**EXERCISE TASK A:** Do the following statements agree with the post on systemd v260 metrics? Answer yes or no for each and quote the deciding words of the text exactly. (i) In v260, PID1 and systemd-networkd are the two services that implement the new interface. (ii) The systemd-report tool is intended to be the only way to get the data. (iii) The exposed metrics are identical to what Prometheus expects.

**DOCUMENT TEXT:**
With systemd v260 we are trying to move things into a better direction on this front:

instead of expecting those agents to understand every relevant services and their semantics individually, what if those services would all just implement the same, generic interface that allows pulling out the metrics you want in a normalized, unified way?

Hence, in systemd v260 we now introduced a very simple way to do this: there's now a new directory: /run/systemd/report/. Every local service can bind an AF_UNIX socket in there if they like, and implement the same, very…

…simple Varlink interface on it. A new tool "systemd-report" then iterates through those sockets, asks them all in parallel for their current metrics, compiles a single "report document" from it, and outputs it.

In v260 there are two services implementing this new interface like this: PID1 and systemd-networkd. In the coming releases we hope to grow this list, and make more and more services generically observable this way.

The metrics exposed are somewhat close to what Prometheus expects, …

… to make bridging to the prometheus world easy, however it's still distinct, because we needed both something more low-level and extensible.

Note that the new systemd-report tool is not supposed to be the only way to get the data: because the API is generic, and accessible to any service I'd expect that current agents could start using this directly too if they like to extract metrics data from systemd components, without involvement of systemd-report.

Besides implementing the metrics interface in more of the services systemd ships, we also are planning a number of other improvements in upcoming versions. For example, I plan to augment the metrics interface with a "facts" interface, that is structured similarly, but instead of retrieving time-series style data it retrieves "static" data about the system, that is worth reporting, such as identity, public key material and so on.

**EXERCISE TASK B:** In the listing, rewrite the lines from the one holding "プライベートメッセージをチェックする (360, 81)" through the end of the listing, inclusive, with "ログイン" renamed to "サインイン" and everything else unchanged.

**RECORD EXCERPTS:**
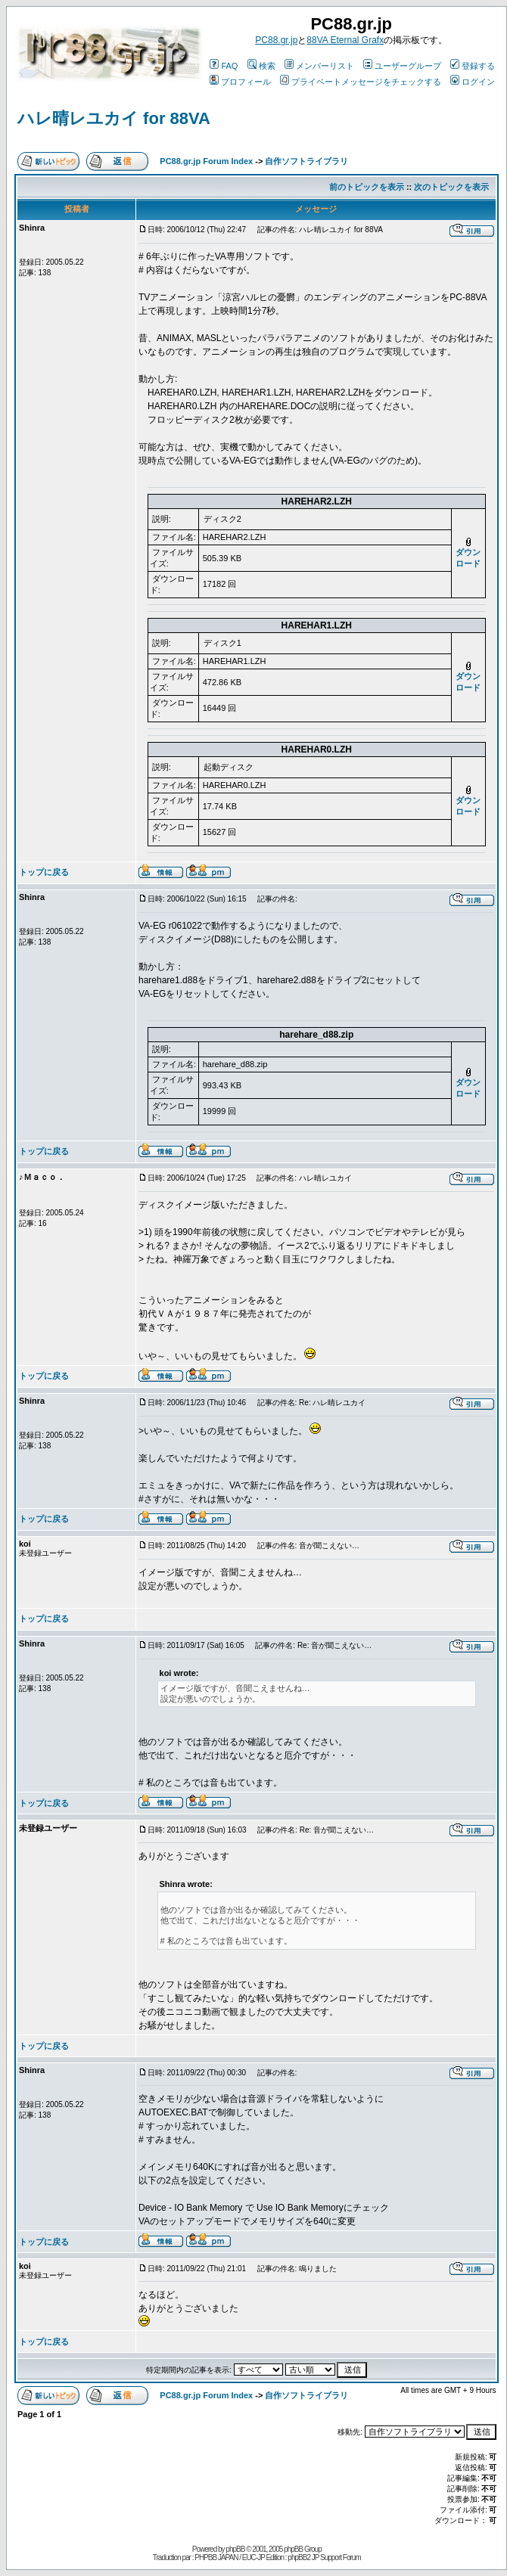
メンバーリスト (319, 65)
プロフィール (240, 81)
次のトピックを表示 (451, 186)
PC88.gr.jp (276, 40)
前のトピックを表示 (366, 186)
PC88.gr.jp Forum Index (206, 161)
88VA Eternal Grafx (345, 40)
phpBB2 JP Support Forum (324, 2557)
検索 (261, 65)
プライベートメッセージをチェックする (360, 81)
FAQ (224, 65)
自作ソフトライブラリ (306, 161)
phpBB (235, 2549)
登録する (472, 65)
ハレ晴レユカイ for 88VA (113, 118)
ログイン (472, 81)
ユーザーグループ (402, 65)
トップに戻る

**TASK ANSWER A:**
(i) Yes: "In v260 there are two services implementing this new interface like this: PID1 and systemd-networkd."
(ii) No: "Note that the new systemd-report tool is not supposed to be the only way to get the data"
(iii) No: "however it's still distinct, because we needed both something more low-level and extensible."

**TASK ANSWER B:**
プライベートメッセージをチェックする (360, 81)
FAQ (224, 65)
自作ソフトライブラリ (306, 161)
phpBB (235, 2549)
登録する (472, 65)
ハレ晴レユカイ for 88VA (113, 118)
サインイン (472, 81)
ユーザーグループ (402, 65)
トップに戻る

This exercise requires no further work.